III Destarte, revoga-se a decisão plasmada no Acórdão sob censura e consequentemente a decisão de primeiro grau, declarando-se improcedente o pedido de cessação antecipada da exoneração do passivo restante.».

As razões que sustentaram a decisão supra extractada não se mostram toldadas pela reclamação agora encetada pela Recorrida, pelo que desde já afirmamos ser a mesma de manter.

Adianta-se, contudo.

Assistia à Relatora toda a legitimidade para nos termos do normativo inserto no artigo 656º do CPCivil, produzir, como produziu a decisão singular agora posta em crise, por um lado porque a própria Lei lhe permite tal procedimento se assim o entender possível, nomeadamente se o recurso for manifestamente infundado, o que foi e é o caso dos autos, para além de, nos Acórdãos em oposição carreados para os autos serem bem expressivos quanto à necessidade de alegação e prova do incumprimento doloso por banda do devedor por forma a causar prejuízos ao(s) credor(es).

Daqui decorre, que, por um lado, inexistiu qualquer afronta ao dispositivo legal inserto no artigo 656º do CPCivil, como defende a Reclamante e por outro lado, não se efectuou qualquer má interpretação da regras de direito, máxime, no que tange aos requisitos mencionados no artigo 239º do CIRE,  cfr Maria do Rosário Epifânio, Manual de Direito Da Insolvência, 7ª edição, 390/391.

Situação diversa será a não conformação da Reclamante com a decisão proferida, o que é por demais legítimo, embora no nosso entendimento lhe faleça de todo em todo a razão, soçobrando assim a tese por si esgrimida.

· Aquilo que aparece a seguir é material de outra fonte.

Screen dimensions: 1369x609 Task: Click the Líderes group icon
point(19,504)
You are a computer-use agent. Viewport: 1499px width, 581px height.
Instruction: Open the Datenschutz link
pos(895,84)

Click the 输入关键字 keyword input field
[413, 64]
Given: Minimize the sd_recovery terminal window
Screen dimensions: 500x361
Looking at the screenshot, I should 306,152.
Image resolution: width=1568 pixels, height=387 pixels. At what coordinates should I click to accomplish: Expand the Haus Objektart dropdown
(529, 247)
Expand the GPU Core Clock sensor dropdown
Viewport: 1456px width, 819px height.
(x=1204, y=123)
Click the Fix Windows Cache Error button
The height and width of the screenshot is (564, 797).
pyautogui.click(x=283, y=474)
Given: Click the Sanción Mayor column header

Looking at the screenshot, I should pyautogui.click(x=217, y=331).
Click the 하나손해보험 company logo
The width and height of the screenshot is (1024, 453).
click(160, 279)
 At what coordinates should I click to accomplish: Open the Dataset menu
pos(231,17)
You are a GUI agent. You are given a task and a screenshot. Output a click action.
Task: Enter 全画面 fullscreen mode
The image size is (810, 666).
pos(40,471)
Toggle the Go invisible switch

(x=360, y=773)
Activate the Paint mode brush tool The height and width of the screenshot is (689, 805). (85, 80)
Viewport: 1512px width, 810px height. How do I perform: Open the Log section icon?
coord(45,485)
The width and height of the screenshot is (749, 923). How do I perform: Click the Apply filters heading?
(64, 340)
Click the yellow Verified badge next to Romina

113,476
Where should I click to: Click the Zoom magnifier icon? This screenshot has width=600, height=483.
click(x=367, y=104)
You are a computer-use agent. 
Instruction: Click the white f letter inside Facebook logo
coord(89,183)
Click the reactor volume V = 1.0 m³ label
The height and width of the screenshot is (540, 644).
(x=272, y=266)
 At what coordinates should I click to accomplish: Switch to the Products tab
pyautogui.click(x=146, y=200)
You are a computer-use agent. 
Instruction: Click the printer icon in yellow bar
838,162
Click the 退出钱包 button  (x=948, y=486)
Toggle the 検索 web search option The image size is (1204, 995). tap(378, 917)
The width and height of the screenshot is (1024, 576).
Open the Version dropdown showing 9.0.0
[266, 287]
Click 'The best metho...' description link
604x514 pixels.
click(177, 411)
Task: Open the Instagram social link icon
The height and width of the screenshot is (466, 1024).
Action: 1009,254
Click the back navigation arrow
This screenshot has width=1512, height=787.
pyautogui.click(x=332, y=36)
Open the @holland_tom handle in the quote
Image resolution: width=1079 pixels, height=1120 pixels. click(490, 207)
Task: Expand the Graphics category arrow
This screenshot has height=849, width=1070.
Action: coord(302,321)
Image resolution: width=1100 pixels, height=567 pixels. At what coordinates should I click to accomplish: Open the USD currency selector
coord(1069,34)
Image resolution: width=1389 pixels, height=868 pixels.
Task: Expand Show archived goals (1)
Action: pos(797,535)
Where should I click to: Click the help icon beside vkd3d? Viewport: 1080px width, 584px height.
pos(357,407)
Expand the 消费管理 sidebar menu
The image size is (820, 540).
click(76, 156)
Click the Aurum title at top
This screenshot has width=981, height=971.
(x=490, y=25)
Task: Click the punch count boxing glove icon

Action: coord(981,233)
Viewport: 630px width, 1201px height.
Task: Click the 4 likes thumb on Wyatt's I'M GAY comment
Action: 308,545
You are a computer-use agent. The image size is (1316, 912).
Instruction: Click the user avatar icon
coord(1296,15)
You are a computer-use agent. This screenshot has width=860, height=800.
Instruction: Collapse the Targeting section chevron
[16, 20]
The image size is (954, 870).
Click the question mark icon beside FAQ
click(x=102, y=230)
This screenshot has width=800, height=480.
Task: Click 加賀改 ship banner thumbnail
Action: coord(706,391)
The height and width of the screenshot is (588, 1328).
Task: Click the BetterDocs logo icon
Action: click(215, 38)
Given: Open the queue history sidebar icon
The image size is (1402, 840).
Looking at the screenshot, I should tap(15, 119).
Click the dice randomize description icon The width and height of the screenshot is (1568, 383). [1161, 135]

III Destarte, indefere-se a reclamação, mantendo-se a decisão singular, declarando-se improcedente o pedido de cessação antecipada de exoneração do passivo restante.

Custas pela Reclamante, com taxa de justiça em 3 Ucs

                                                                             *

Desentranhem-se e entreguem-se à Reclamante os documentos juntos com Reclamação, por inoportunos, tendo em atenção o disposto no nº1 do artigo 651º do CPCivil.

Custas do incidente porque anómalo pela Reclamante, com taxa de justiça em 2 Ucs.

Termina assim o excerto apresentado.